Advent of 2020, Day 24 – Using Spark MLlib for Machine Learning in Azure Databricks

Series of Azure Databricks posts:

Yesterday we briefly touched Spark Streaming as part of Spark component on top of Spark Core.

Another important component is Machine Learning Spark package called MLlib.

MLlib is a scalable machine learning library bringing quality algorithms and giving you process speed. (due to upgradede functionality of Hadoops’ map-reduce. Besides supporting several languages (Java, R, Scala, Python), it brings also the pipelines – for better data movement.

MLlib package brings you several covered topics:

  • Basic statistics
  • Pipelines and data transformation
  • Classification and regression
  • Clustering
  • Collaborative filtering
  • Frequent pattern mining
  • Dimensionality reduction
  • Feature selection and transformation
  • Model Selection and tuning
  • Evaluation metrics

The Apache Spark machine learning library (MLlib) allows data scientists to focus on their data problems and models instead of solving the complexities surrounding distributed data (such as infrastructure, configurations, and so on).

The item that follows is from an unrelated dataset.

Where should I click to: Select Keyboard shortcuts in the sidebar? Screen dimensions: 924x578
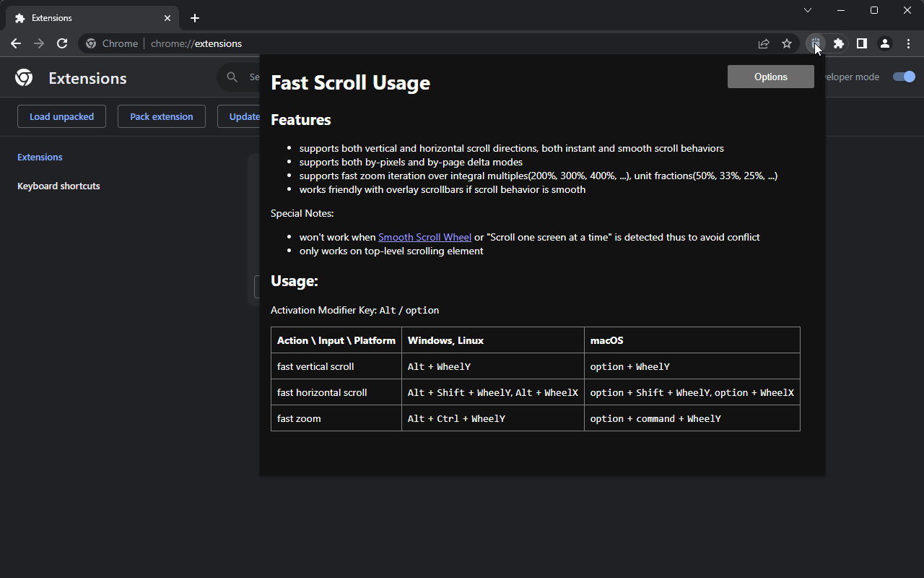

Now, let’s create a new notebook. I named mine Day24_MLlib. And select Python Language.

1.Load Data

We will use the sample data that is available in /databricks-datasets folder.

%fs ls databricks-datasets/adult/adult.data

And we will use Spark SQL to import the dataset into Spark Table:

%sql DROP TABLE IF EXISTS adult
CREATE TABLE adult (
  age DOUBLE,
  workclass STRING,
  fnlwgt DOUBLE,
  education STRING,
  education_num DOUBLE,
  marital_status STRING,
  occupation STRING,
  relationship STRING,
  race STRING,
  sex STRING,
  capital_gain DOUBLE,
  capital_loss DOUBLE,
  hours_per_week DOUBLE,
  native_country STRING,
  income STRING)
USING CSV
OPTIONS (path "/databricks-datasets/adult/adult.data", header "true")

And get the data into DataSet from Spark SQL table:

dataset = spark.table("adult")
cols = dataset.columns

2.Data Preparation

Since we are going to try algorithms like Logistic Regression, we will have to convert the categorical variables in the dataset into numeric variables.We will use one-hot encoding (and not categoy indexing)

One-Hot Encoding – converts categories into binary vectors with at most one nonzero value: Blue: [1, 0], etc.

In this dataset, we have ordinal variables like education (Preschool – Doctorate), and also nominal variables like relationship (Wife, Husband, Own-child, etc). For simplicity’s sake, we will use One-Hot Encoding to convert all categorical variables into binary vectors. It is possible here to improve prediction accuracy by converting each categorical column with an appropriate method.

Here, we will use a combination of StringIndexer and OneHotEncoder to convert the categorical variables. The OneHotEncoder will return a SparseVector.

Since we will have more than 1 stage of feature transformations, we use a Pipeline to tie the stages together; similar to chaining with R dplyr.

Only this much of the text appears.